Edit: Just to clarify, only about 1/4 of the long running process is database centric. We're working on optimizing that part. There is some work that we could potentially do, but we are limited in the amount we can do right now.
Thanks!
Consider providing the search results via AJAX from a web service instead of your application. Presumably you could offload this to another server and let you web application deal with the content as you desire.
Just curious: 1-3 minutes seems like a long time for a lookup query. Have you looked at indexes on the columns you are querying to improve the speed? Or do you need to do some algorithmic process -- perhaps you could perform some of this offline and prepopulate some common searches with hints?
As Jonnii suggested, you can start a child process to carry out background processing. However, this needs to be done with some care:
Make sure that any parameters passed through are escaped correctly
Ensure that more than one copy of the process does not run at once
If several copies of the process run, there's nothing stopping a (not even malicious, just impatient) user from hitting reload on the page which kicks it off, eventually starting so many copies that the machine runs out of ram and grinds to a halt.

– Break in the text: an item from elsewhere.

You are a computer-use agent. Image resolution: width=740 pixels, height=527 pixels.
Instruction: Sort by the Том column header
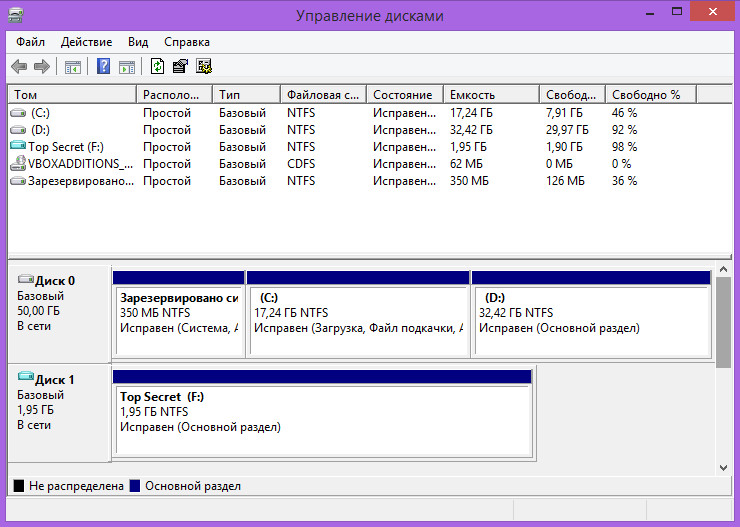[x=72, y=95]
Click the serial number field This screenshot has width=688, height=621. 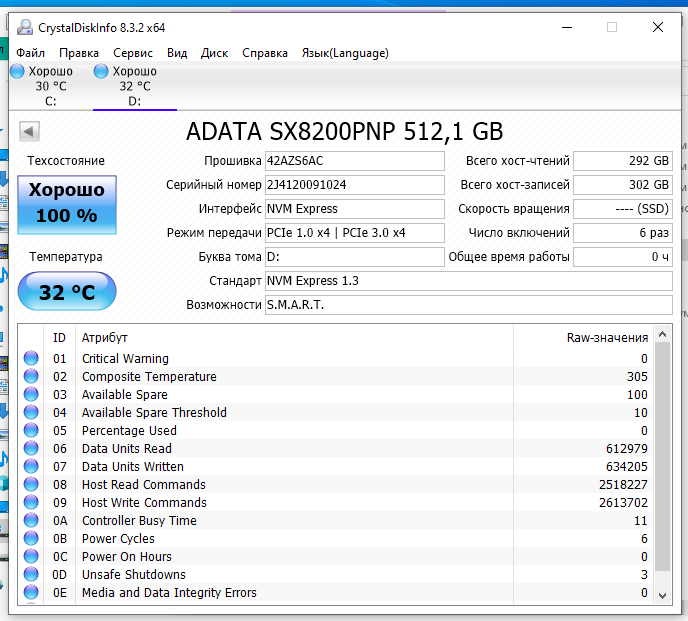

So you can use a subprocess, but do it carefully, in a controlled manner, and test it properly.
Another option is to have a daemon permanently running waiting for requests, which processes them and then records the results somewhere (perhaps in a database)
This is the poor man's solution:
exec ("/usr/bin/php long_running_process.php > /dev/null &");
Alternatively you could:
Insert a row into your database with details of the background request, which a daemon can then read and process.
Write a message to a message queue which a daemon then read and processed.
Here's some discussion on the Java version of this problem.
See java: what are the best techniques for communicating with a batch server
Two important things you might do:
Switch to Java and use JMS.
Read up on JMS but use another queue manager. Unix named pipes, for instance, might be an acceptable implementation.
Java servlets can do background processing. You could do something similar to this technology in a web technology with threading support. I don't know about PHP though.
Not a complete answer but I would think using AJAX and passing the 2nd step to something thats faster then PHP (C, C++, C#) then a PHP function pick the results off of some stack most likely just a database.